(Vatican Radio) Pope Benedict XVI’s decision to resign is not due to ill health but
the inevitable frailty that comes with aging, Fr. Federico Lombardi reiterated Tuesday
to a packed Vatican Press Office. It was a decision that the Holy Father matured
over time, particularly following his trip last year to Mexico and Cuba, when he realised
the physical toll of such trans-Atlantic journeys, which are part and parcel of the
Pope’s ministry. What’s important now, he said, is that we enjoy the last great events
of this pontificate. Emer McCarthy reports:
In the second such briefing since the shock announcement Monday, the Director of the Holy See Press office convoked journalists to clarify a series of questions from the International press corps that has laid siege to the Vatican in the last 24 hours.
Fr. Lombardi began by confirming the Pope’s calendar of appointments until 8pm, February 28th, the time and date indicated by the Pope for his resignation from ministry. The Pope chose this time, Lombardi told journalists, simply because it is when he usually ends his working day.
The Press Office Director confirmed Italian newspaper reports that Pope Benedict has a pacemaker, but pointed out that he has had it for 10 years, even before being elected Pope. Fr Lombardi also confirmed that Benedict XVI had a new battery installed three months ago in a routine procedure, but that his general health was normal for a man nearing 86 years of age.

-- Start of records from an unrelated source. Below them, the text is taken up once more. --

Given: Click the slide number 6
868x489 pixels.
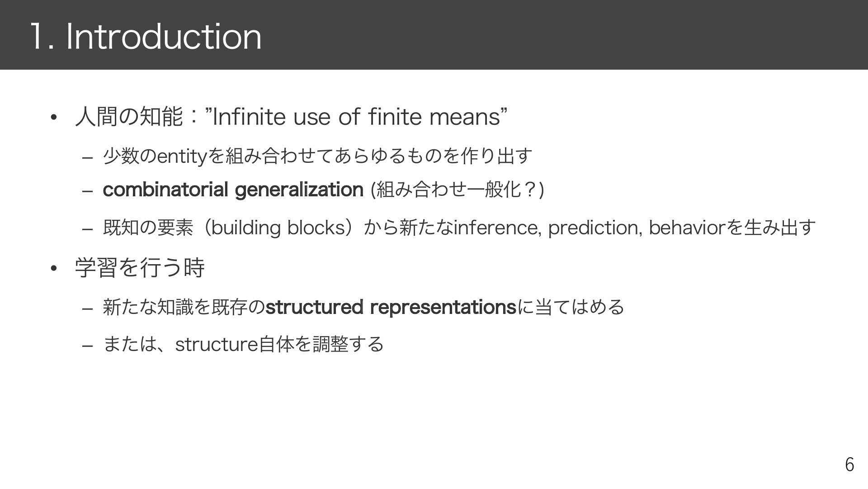Looking at the screenshot, I should (x=849, y=465).
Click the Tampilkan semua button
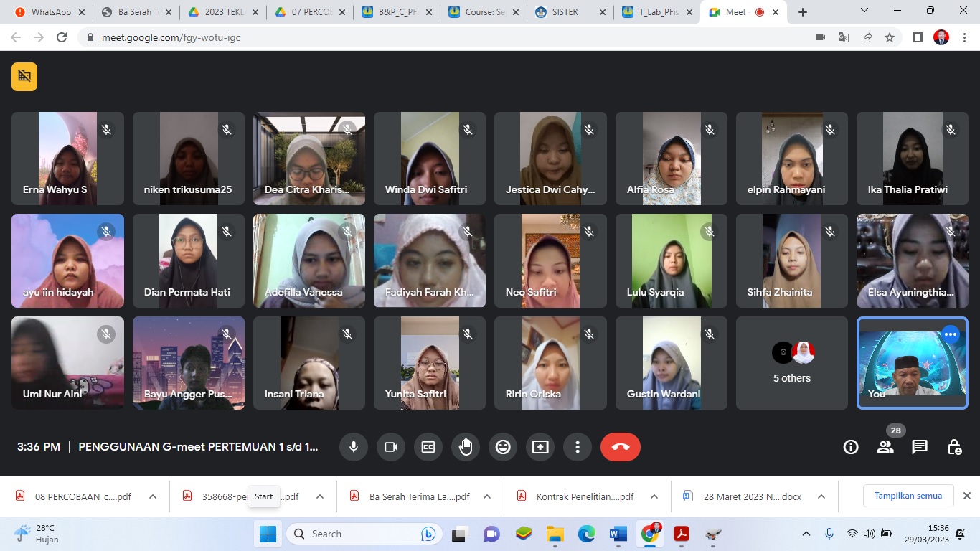Screen dimensions: 980x551 [908, 496]
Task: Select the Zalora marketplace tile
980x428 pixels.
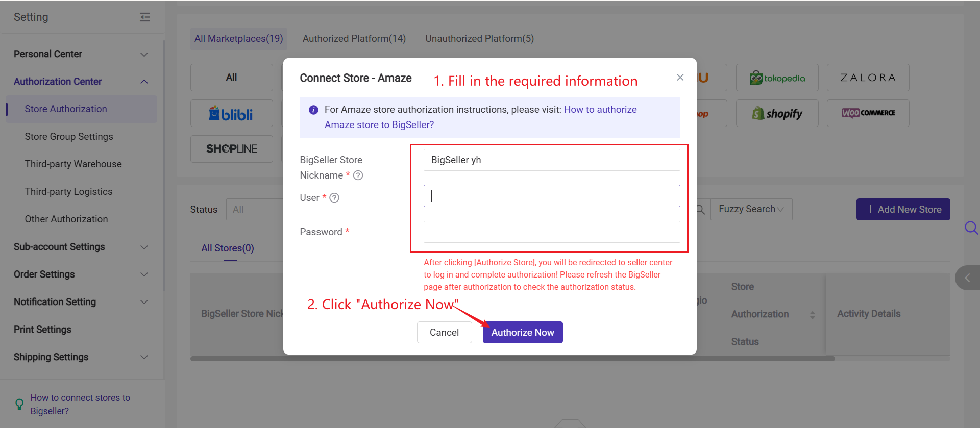Action: tap(868, 78)
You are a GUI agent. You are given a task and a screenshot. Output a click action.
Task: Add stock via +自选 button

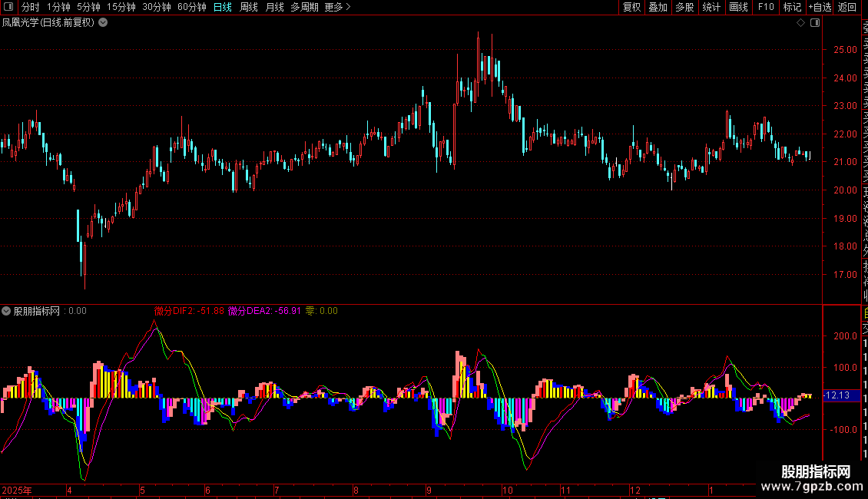point(819,8)
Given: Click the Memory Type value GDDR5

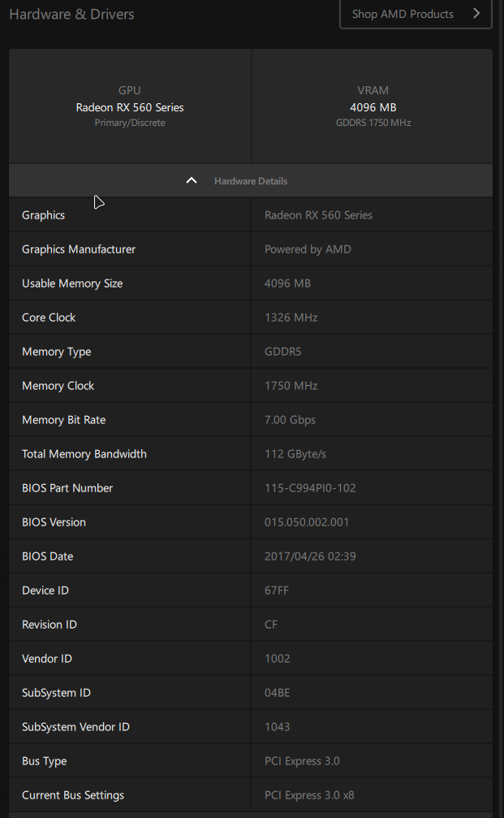Looking at the screenshot, I should (x=282, y=352).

For many faithful news that Benedict XVI’s highly anticipated encyclical on faith will not be published before he steps down was somewhat disappointing, but Fr. Lombardi said, in all probability it “will be published under another form”.
So what happens next?
Turning to what happens next the spokesman reiterated that the Conclave must begin between 15 to 20 days from the commencement of the ‘Sede vacante’ or Vacant See, (March 1st) and that it is not the Pope who convokes the Cardinals to Rome. He also reaffirmed that Benedict XVI will have “no role whatsoever” in the conclave or choice of his successor.
The Vatican’s Office for Protocol, Lombardi revealed, is already studying the constitution and norms governing the Papacy to clarify the state and situation of Benedict XVI once he resigns. What title he will be given, his role within the Church and even the fate of the fisherman’s ring and papal seal. “It’s unchartered territory for us all”, he said.
In the meantime, he encouraged journalists not to miss the opportunity of the last great encounters of this pontificate. These include: the two general audiences, February 13 and 27; Ash Wednesday celebrations to be held this year in St Peter’s Basilica rather than St Sabina on the Aventine Hill, his meeting with the priests of Rome on Thursday February 14th ; the Sunday Angelus; his meeting with bishops from Italy on their Ad Limina pilgrimage and two private audiences with visiting Heads of State, from Romania and Guatemala.
Fr. Lombardi drew particular attention to the decision to move Ash Wednesday celebrations to St Peters. It was motivated by a question of space, to accommodate those wishing to attend what will be the last great liturgical celebration of Pope Benedict’s pontificate.
He also revealed in his meeting with Rome’s priests this Thursday Pope Benedict XVI will focus on his personal memories and experiences of Vatican II in what promises to be a touching and very personal encounter.